##### The records #####
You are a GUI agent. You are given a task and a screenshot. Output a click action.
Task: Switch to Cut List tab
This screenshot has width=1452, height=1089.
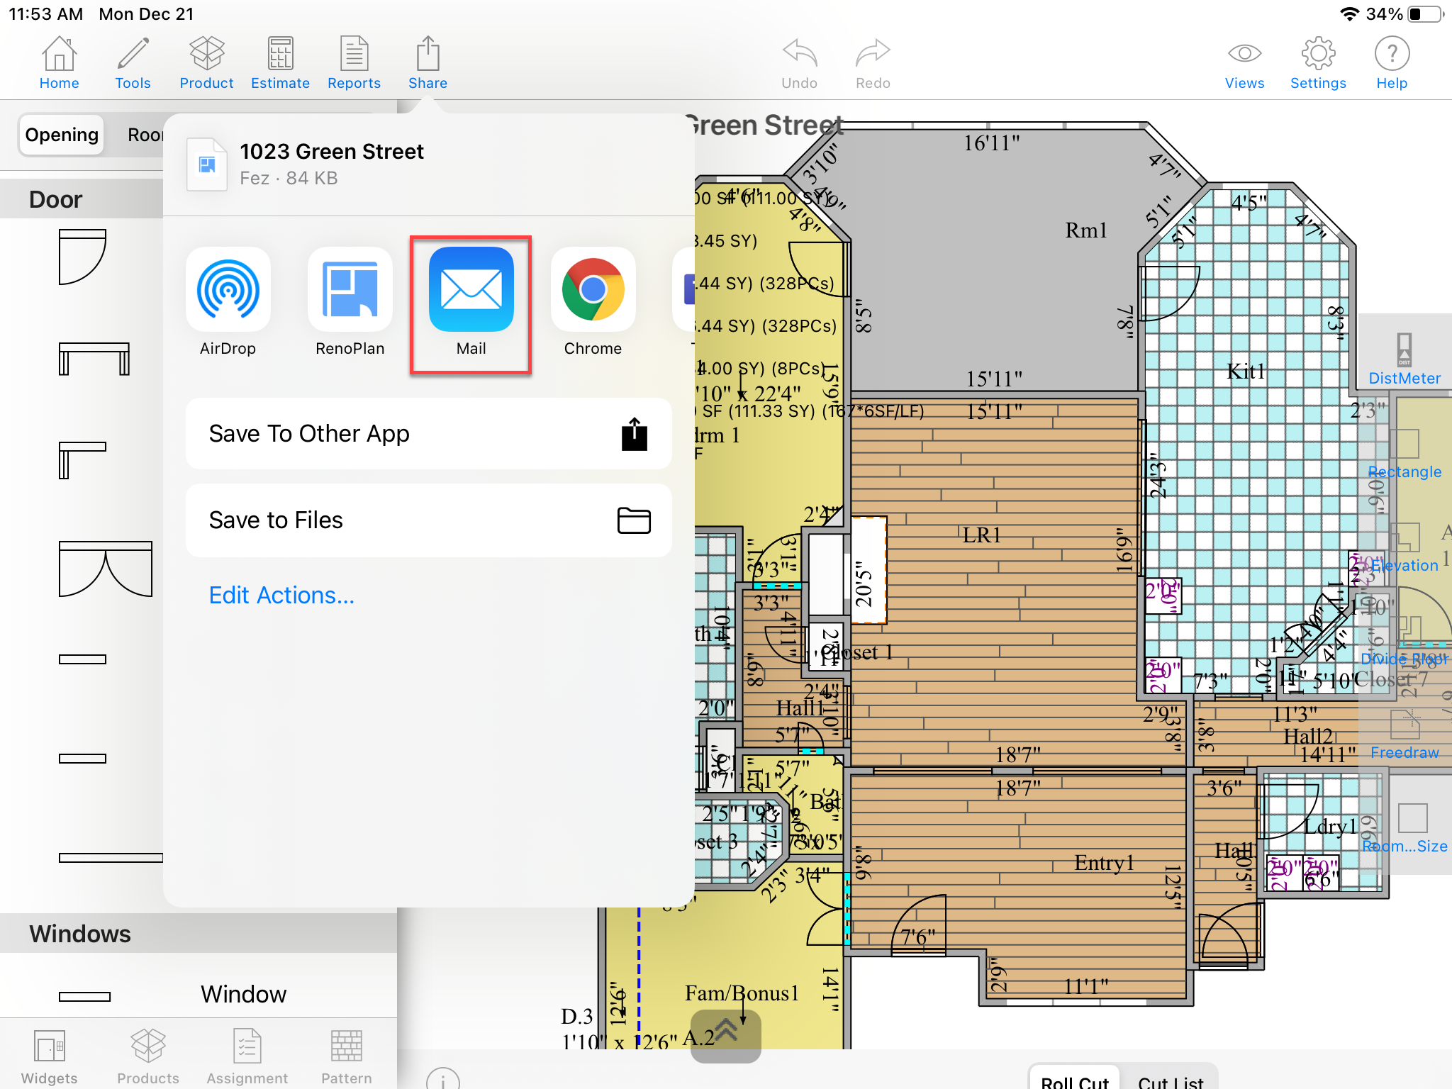coord(1170,1079)
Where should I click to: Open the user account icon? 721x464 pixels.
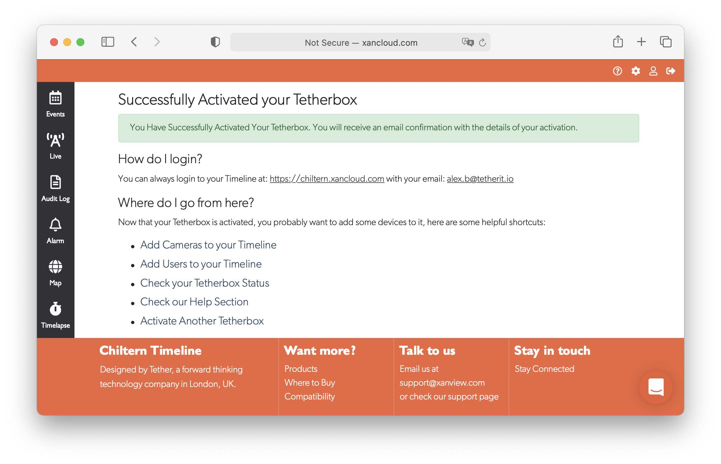[x=653, y=70]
#####
### Problem statement
Leave the pictures out and write out every entry exactly as given.

### Answer
You are a GUI agent. You are given a task and a screenshot. Output a click action.
Task: Switch to Cut List tab
This screenshot has width=1452, height=1089.
coord(1170,1079)
Where should I click to: Open the user account icon? 721x464 pixels.
[x=653, y=70]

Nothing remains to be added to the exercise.